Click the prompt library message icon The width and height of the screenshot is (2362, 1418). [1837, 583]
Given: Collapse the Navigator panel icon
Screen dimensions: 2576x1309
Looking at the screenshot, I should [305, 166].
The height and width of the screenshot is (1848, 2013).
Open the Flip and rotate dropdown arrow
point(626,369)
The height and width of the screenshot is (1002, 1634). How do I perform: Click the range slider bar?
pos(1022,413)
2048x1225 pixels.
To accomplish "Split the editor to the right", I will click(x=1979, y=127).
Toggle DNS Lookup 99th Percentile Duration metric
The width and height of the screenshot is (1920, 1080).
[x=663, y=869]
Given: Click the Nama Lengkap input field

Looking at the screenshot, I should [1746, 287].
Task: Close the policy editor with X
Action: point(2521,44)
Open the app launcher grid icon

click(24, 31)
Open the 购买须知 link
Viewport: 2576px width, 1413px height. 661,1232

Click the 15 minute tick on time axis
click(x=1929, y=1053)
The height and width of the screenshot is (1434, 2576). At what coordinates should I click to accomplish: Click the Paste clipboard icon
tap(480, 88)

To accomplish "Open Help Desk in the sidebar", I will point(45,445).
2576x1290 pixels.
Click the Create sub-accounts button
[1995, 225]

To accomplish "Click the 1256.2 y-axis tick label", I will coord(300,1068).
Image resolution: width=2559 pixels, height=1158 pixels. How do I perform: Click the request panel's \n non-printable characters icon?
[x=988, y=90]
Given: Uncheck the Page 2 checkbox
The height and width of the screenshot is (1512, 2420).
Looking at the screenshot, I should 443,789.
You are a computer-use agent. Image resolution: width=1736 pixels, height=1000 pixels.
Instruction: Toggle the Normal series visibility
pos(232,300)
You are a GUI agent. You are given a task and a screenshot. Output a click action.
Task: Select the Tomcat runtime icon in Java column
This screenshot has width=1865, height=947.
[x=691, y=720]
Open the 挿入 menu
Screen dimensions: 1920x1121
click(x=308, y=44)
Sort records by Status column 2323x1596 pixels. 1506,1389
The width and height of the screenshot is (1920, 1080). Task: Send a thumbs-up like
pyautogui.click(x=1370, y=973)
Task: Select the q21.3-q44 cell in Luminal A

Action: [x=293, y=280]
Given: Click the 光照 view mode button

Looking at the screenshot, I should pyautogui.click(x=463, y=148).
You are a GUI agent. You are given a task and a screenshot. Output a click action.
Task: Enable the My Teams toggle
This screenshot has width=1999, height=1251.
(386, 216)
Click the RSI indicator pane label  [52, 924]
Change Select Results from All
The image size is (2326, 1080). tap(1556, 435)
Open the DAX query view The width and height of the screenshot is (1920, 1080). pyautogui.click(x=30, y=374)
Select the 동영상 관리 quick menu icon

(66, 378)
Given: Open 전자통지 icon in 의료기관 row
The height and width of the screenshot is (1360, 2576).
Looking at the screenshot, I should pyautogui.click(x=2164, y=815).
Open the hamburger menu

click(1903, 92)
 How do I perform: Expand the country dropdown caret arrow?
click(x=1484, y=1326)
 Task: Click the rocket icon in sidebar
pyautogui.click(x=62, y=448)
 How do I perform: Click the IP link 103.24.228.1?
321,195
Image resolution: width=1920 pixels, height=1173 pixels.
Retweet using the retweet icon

## Aim of the exercise
Since the material above must be kept intact, output it exactly as it is.

## Reply
Click the prompt library message icon The width and height of the screenshot is (2362, 1418). [1837, 583]
Given: Collapse the Navigator panel icon
Screen dimensions: 2576x1309
Looking at the screenshot, I should [305, 166].
The height and width of the screenshot is (1848, 2013).
Open the Flip and rotate dropdown arrow
point(626,369)
The height and width of the screenshot is (1002, 1634). How do I perform: Click the range slider bar?
pos(1022,413)
2048x1225 pixels.
To accomplish "Split the editor to the right", I will click(x=1979, y=127).
Toggle DNS Lookup 99th Percentile Duration metric
The width and height of the screenshot is (1920, 1080).
[x=663, y=869]
Given: Click the Nama Lengkap input field

Looking at the screenshot, I should [1746, 287].
Task: Close the policy editor with X
Action: point(2521,44)
Open the app launcher grid icon

click(24, 31)
Open the 购买须知 link
Viewport: 2576px width, 1413px height. 661,1232

Click the 15 minute tick on time axis
click(x=1929, y=1053)
The height and width of the screenshot is (1434, 2576). At what coordinates should I click to accomplish: Click the Paste clipboard icon
tap(480, 88)

To accomplish "Open Help Desk in the sidebar", I will point(45,445).
2576x1290 pixels.
Click the Create sub-accounts button
[1995, 225]

To accomplish "Click the 1256.2 y-axis tick label", I will coord(300,1068).
Image resolution: width=2559 pixels, height=1158 pixels. How do I perform: Click the request panel's \n non-printable characters icon?
[x=988, y=90]
Given: Uncheck the Page 2 checkbox
The height and width of the screenshot is (1512, 2420).
Looking at the screenshot, I should 443,789.
You are a computer-use agent. Image resolution: width=1736 pixels, height=1000 pixels.
Instruction: Toggle the Normal series visibility
pos(232,300)
You are a GUI agent. You are given a task and a screenshot. Output a click action.
Task: Select the Tomcat runtime icon in Java column
This screenshot has width=1865, height=947.
[x=691, y=720]
Open the 挿入 menu
Screen dimensions: 1920x1121
click(x=308, y=44)
Sort records by Status column 2323x1596 pixels. 1506,1389
The width and height of the screenshot is (1920, 1080). Task: Send a thumbs-up like
pyautogui.click(x=1370, y=973)
Task: Select the q21.3-q44 cell in Luminal A

Action: [x=293, y=280]
Given: Click the 光照 view mode button

Looking at the screenshot, I should pyautogui.click(x=463, y=148).
You are a GUI agent. You are given a task and a screenshot. Output a click action.
Task: Enable the My Teams toggle
This screenshot has width=1999, height=1251.
(386, 216)
Click the RSI indicator pane label  [52, 924]
Change Select Results from All
The image size is (2326, 1080). tap(1556, 435)
Open the DAX query view The width and height of the screenshot is (1920, 1080). pyautogui.click(x=30, y=374)
Select the 동영상 관리 quick menu icon

(66, 378)
Given: Open 전자통지 icon in 의료기관 row
The height and width of the screenshot is (1360, 2576).
Looking at the screenshot, I should pyautogui.click(x=2164, y=815).
Open the hamburger menu

click(1903, 92)
 How do I perform: Expand the country dropdown caret arrow?
click(x=1484, y=1326)
 Task: Click the rocket icon in sidebar
pyautogui.click(x=62, y=448)
 How do I perform: Click the IP link 103.24.228.1?
321,195
Image resolution: width=1920 pixels, height=1173 pixels.
Retweet using the retweet icon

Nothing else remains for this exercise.